Штромфелд подумал немного, потом кивком головы выразил свое согласие.

— Я хотел только пожать руку новому члену нелегальной партии, — поднялся с места Лукач. — Не буду мешать вашей беседе.

Когда он выходил в коридор, через открытую дверь его комнаты виден был заваленный книгами письменный стол.

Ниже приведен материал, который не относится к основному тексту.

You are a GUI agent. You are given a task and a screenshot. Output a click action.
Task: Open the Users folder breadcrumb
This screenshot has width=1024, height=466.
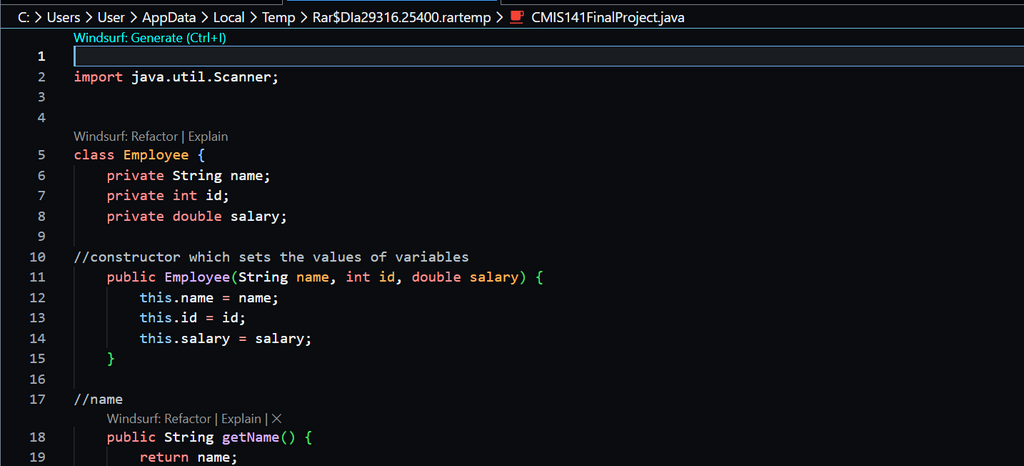pyautogui.click(x=63, y=17)
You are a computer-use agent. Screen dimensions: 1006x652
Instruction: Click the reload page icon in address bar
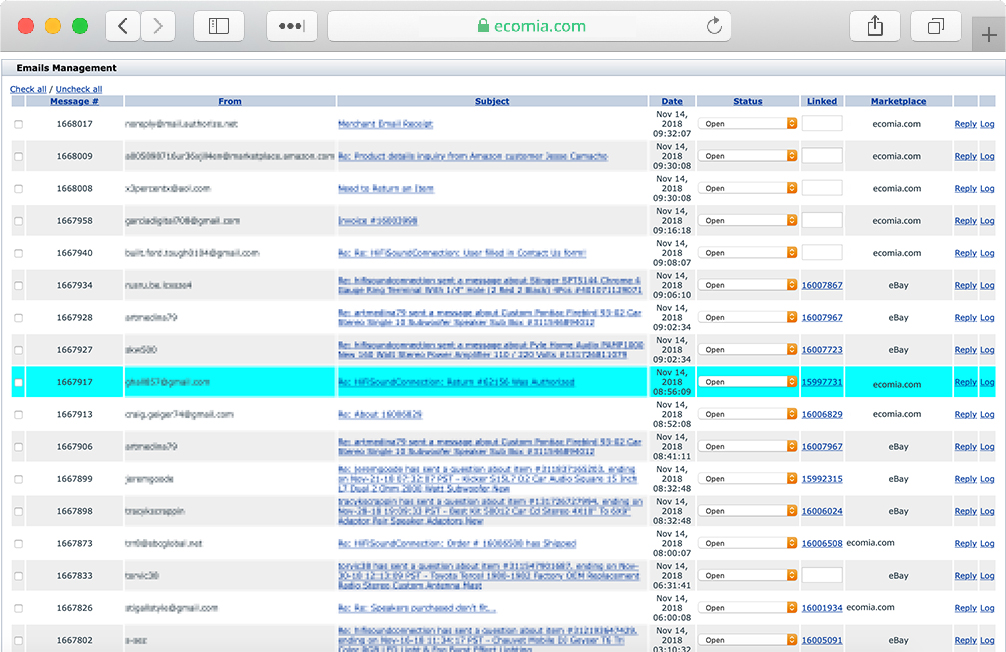714,27
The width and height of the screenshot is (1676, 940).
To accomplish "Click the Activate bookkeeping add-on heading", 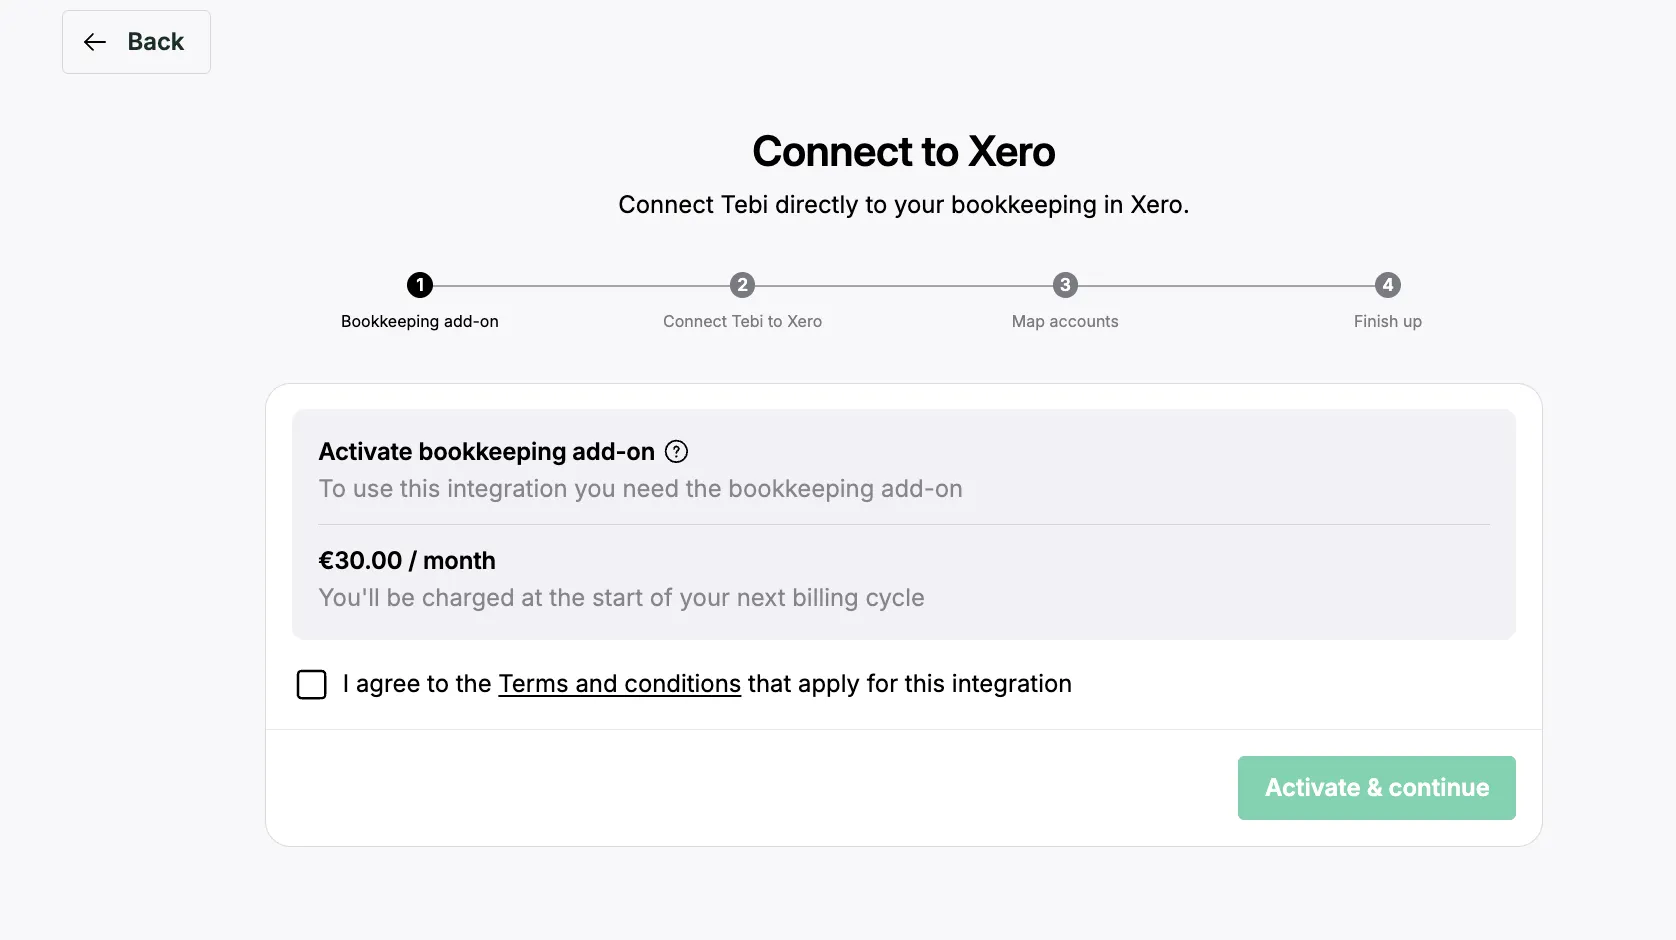I will click(x=486, y=452).
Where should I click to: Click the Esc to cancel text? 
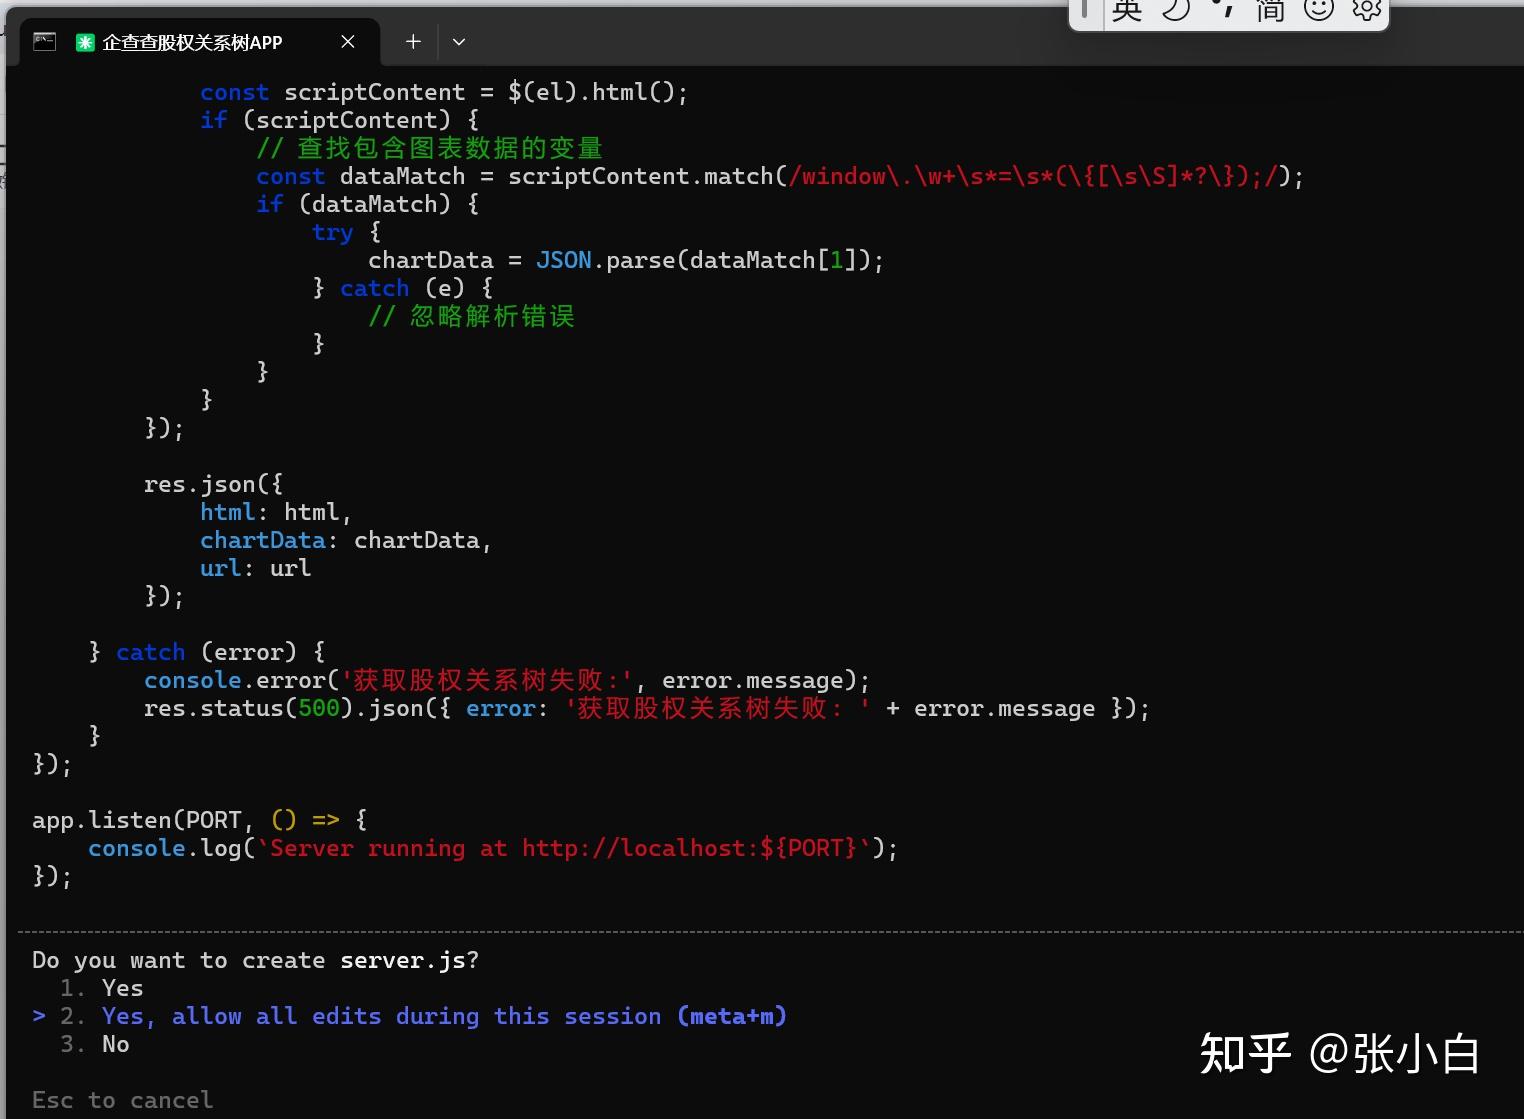click(x=122, y=1099)
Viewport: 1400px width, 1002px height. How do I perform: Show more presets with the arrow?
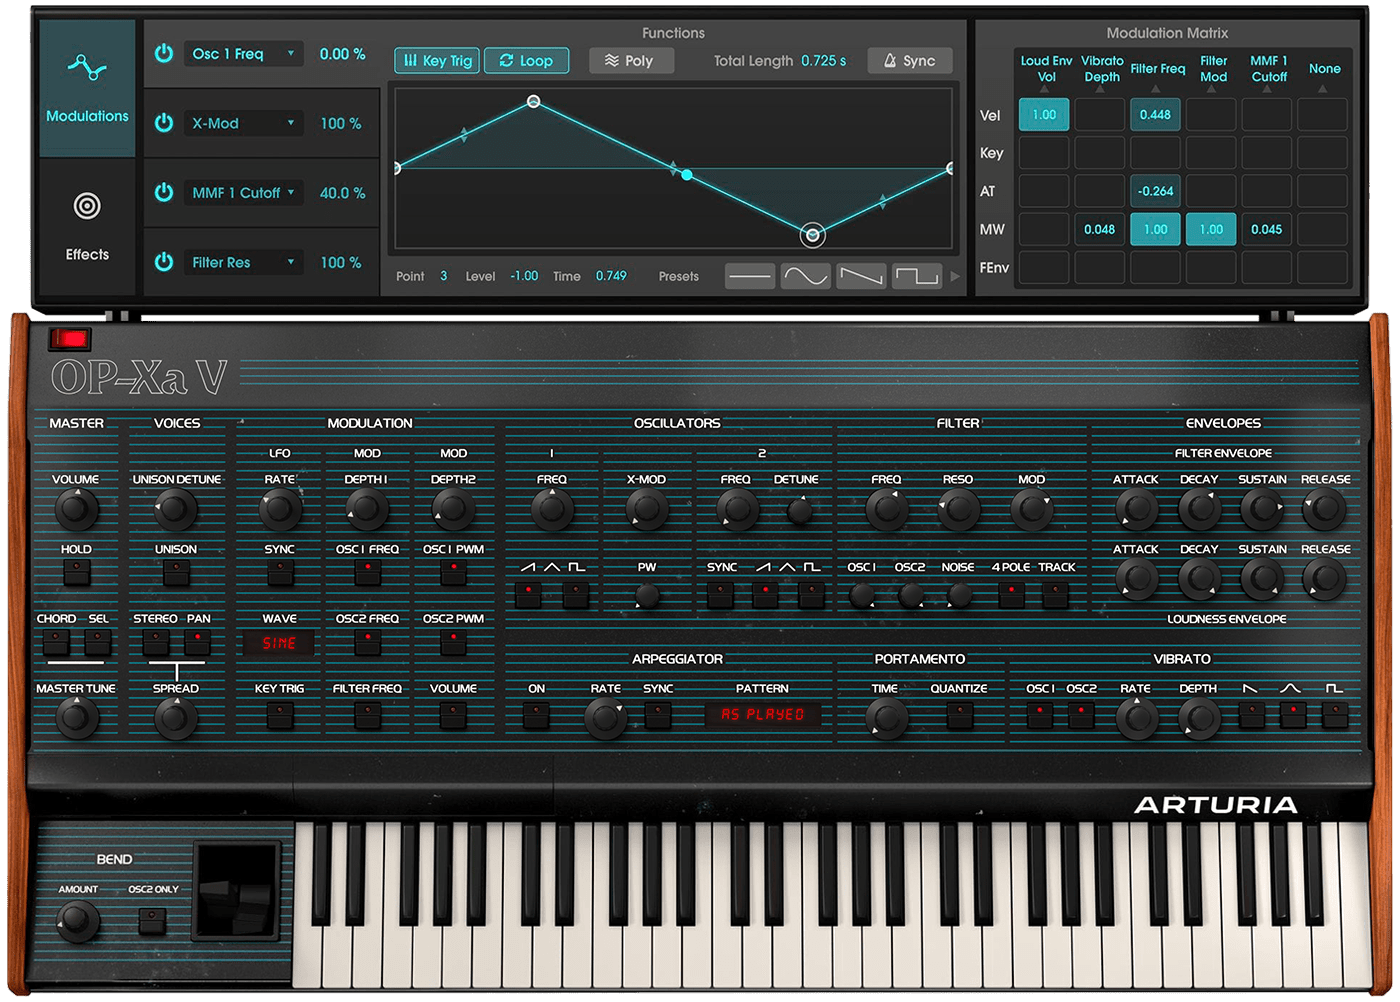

— Разделение задач между двумя партиями одобрено в решении съезда. — продолжал вполголоса Ландлер. Всякий раз, когда он произносил слово «съезд», то чувствовал, что лицо его сияет и голос звучит взволнованно. — Я говорю о съезде Коммунистической партии Венгрии здесь, в Вене. Из соображений конспирации мы символически называем его «майским съездом», хотя он был в августе. Съезд и сам по себе — успех небывалый. А после всех событий… Вы знаете, товарищ Штромфелд, о фракционной борьбе?

— Лишь то, что партийных лидеров долгое время разделяли личные разногласия.

— К сожалению, не обошлось и без личных разногласий. Но о чем шел спор? Об оценке положения на родине, о том, что мы делали и что следовало бы делать. Многие, разумеется, почувствовали себя при этом задетыми, и спор, естественно, обострился. Виновата, впрочем, и эмигрантская жизнь, нищенская, загнанная, и разница в положении венских и московских эмигрантов. Мы здесь жалкие ссыльные в капиталистической столице, а они там равноправные трудящиеся еще бедной, но уже свободной могущественной социалистической страны. Сначала даже жизнь наша была в опасности. Покушения, коварные провокации… И сегодня нам угрожает ссылка. Потом мы тут с близкого расстояния следим за происходящим в Венгрии, за деятельностью нелегальной партии и непосредственно связаны с борющимися на родине. Мы острей переживаем и неудачи. Поэтому неудивительно, — с улыбкой продолжал он, — что московские венгры видят в швейцарском сыре прежде всего сыр, а венские — дырки. Но, конечно, куда важней, чем субъективные факторы, принципиальные разногласия, вытекающие из сути спора. Однако наконец все разъяснилось, вот главное. На съезд мы собрались дружно, с одними и теми же принципами, чтобы объединить наши усилия для достижения общей цели.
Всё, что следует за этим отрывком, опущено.